Now, nearly three decades later, she is an experienced coach for moms wishing to breast-feed their newborns.
She works for the Clinton County Department of Health as the breastfeeding coordinator for the Women, Infants and Children (WIC) program and has also been assisting young mothers through the La Leche League since 1986.
Trombley recently added to her skill set by achieving credentials as an International Board Certified Lactation Consultant (IBCLC), a designation that emphasizes her ability to provide competent lactation and breast-feeding care to the community.
"The IBCLC is the highest form of lactation certification," Trombley said. "The process (certification) tests a person's competency and professional ability to help mothers who wish to breast-feed.
"I love the teaching aspect of nursing," she added. "I've always been fond of helping other moms breast-feed."
According to the Centers for Disease Control, 75 percent of new mothers start breast-feeding their newborns, with the rate dropping to 43 percent by the infant's 6-month birthday.
Healthy People 2020, a national, science-based program of healthy initiatives in several health-care fields, has set an objective that 82 percent of all new moms will be breast-feeding by the end of the decade and that 61 percent of those moms will still be breast-feeding six months later.
Breast-feeding is a natural process, but several issues can arise that create challenges for moms who wish to breast-feed, including sore nipples, low milk supply, engorgement, plugged milk ducts and breast infections
Finding help to face these issues even before the baby is born can improve a new mom's chances for success.
"We're looking at a generation of women who hadn't seen breast-feeding before," Trombley said. "We're filling the role that had been done by other women in the family.
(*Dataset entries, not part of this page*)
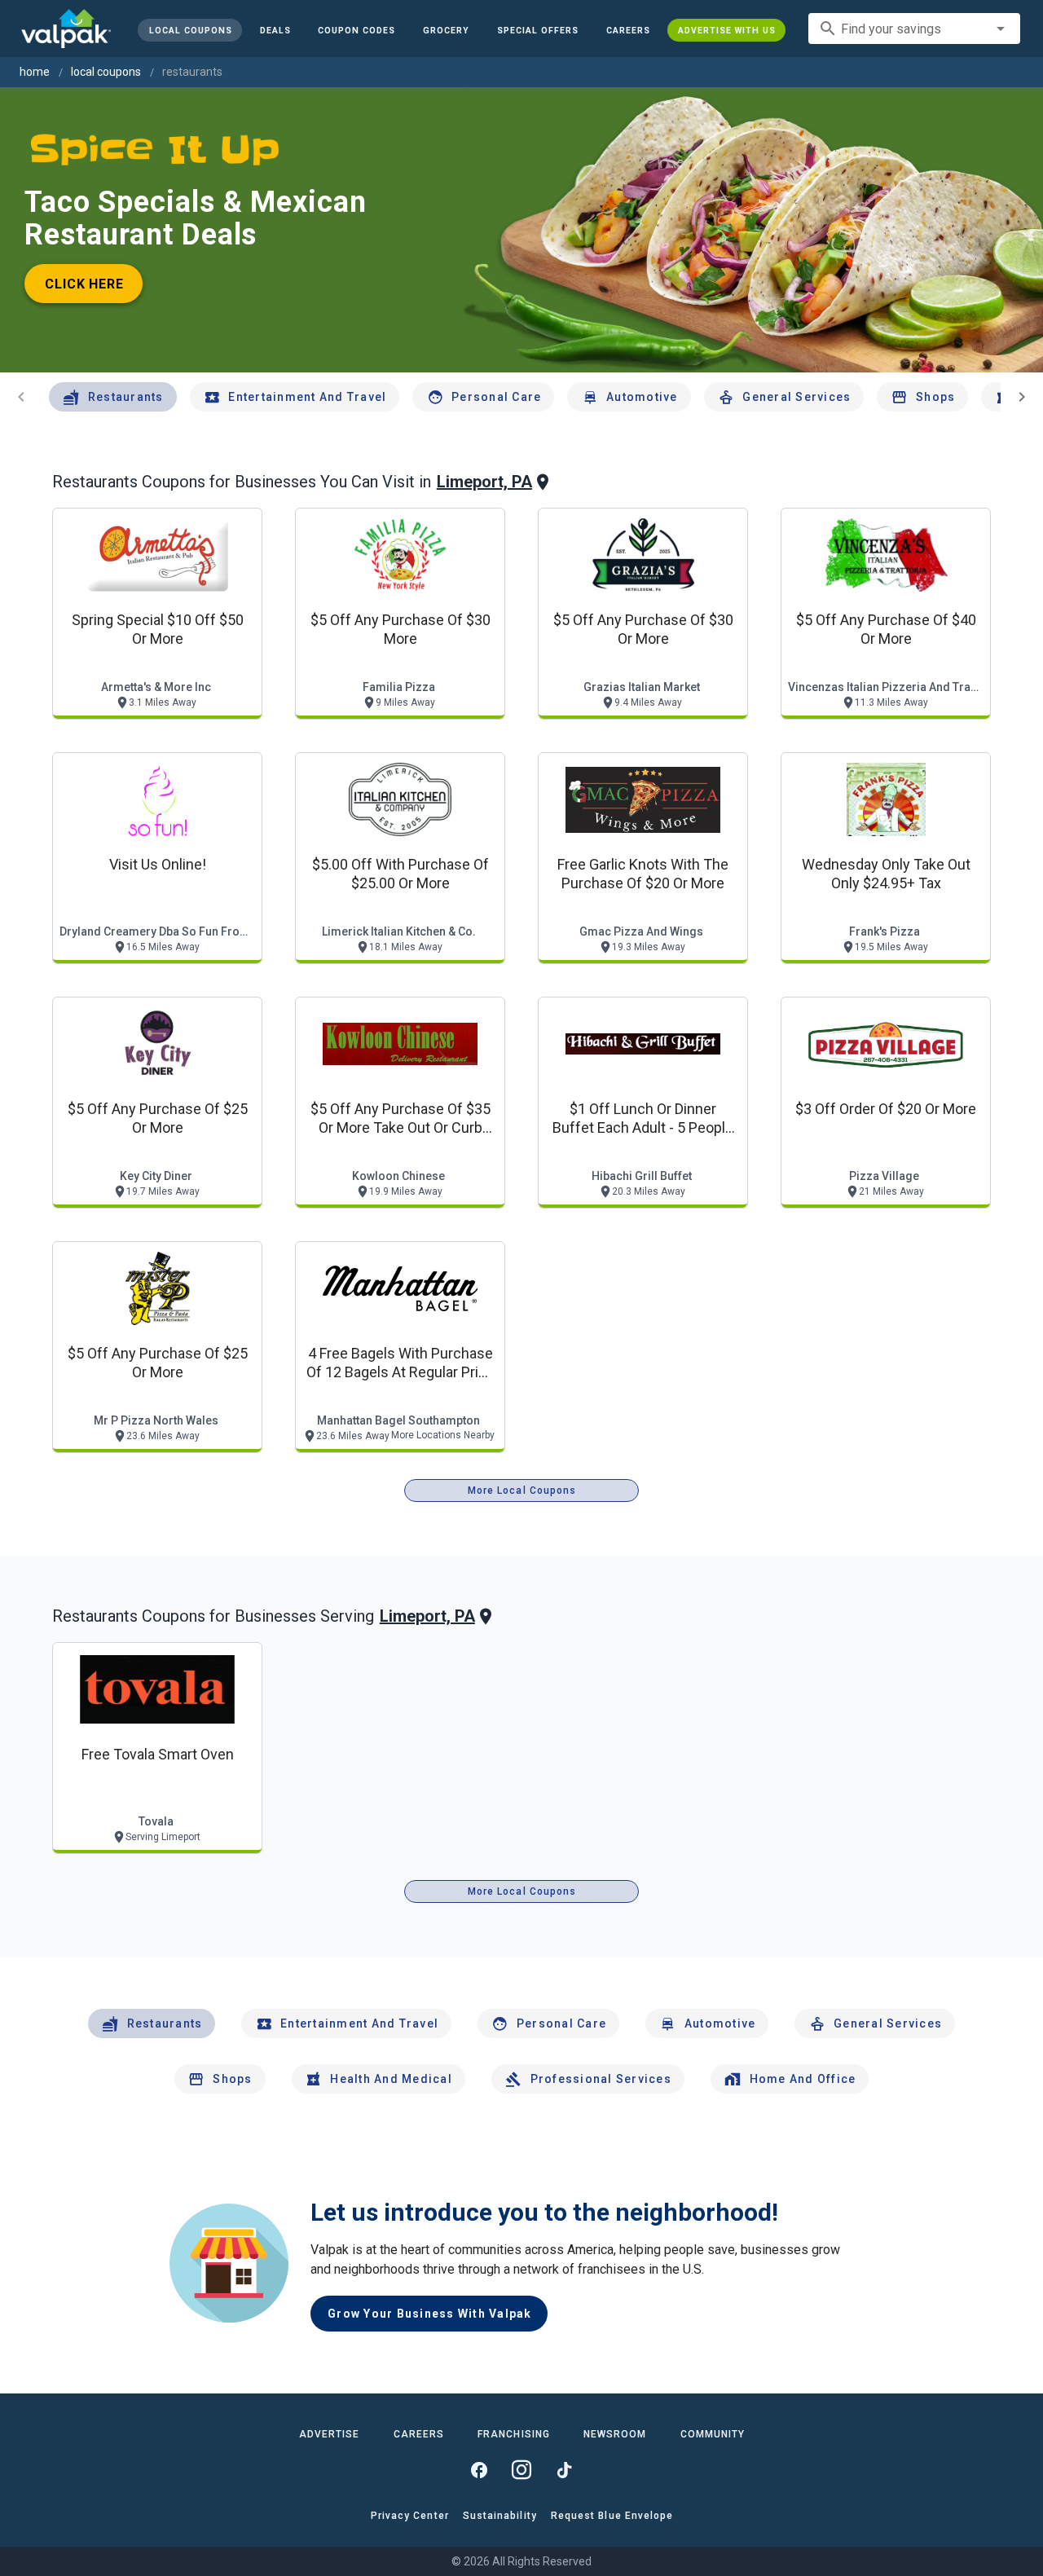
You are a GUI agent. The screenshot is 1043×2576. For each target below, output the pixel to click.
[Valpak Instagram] (521, 2470)
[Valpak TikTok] (564, 2470)
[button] (537, 30)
We provide information, encouragement and support."
New moms also face challenges from society, including the stress associated with returning to work and having the ability to continue a breast-feeding regimen.
"It can be hard for new moms and stressful for both mom and baby," Trombley said.
Finding support through health-care providers, including trained lactation specialists, can help moms deal with breast-feeding complications, she added.
A STRONG BOND
Studies have shown that breast milk helps keep babies healthy. Breast milk protects against many types of illness, including colds, flu and ear infections. Breast-fed babies are more likely to be normal weight later in life. They learn to stop eating when they are full, not when the bottle is empty.
Also, babies fully breast-fed for six months or longer have shown better results when given IQ tests at school age, some studies say.
Breast-feeding creates a strong bond between mother and child. Fathers can also be part of the experience by sitting with the mom and infant during breast-feeding and talking or singing to the baby during mealtime.
Financially, breast-feeding can save families hundreds of dollars each month, including decreased costs for health care.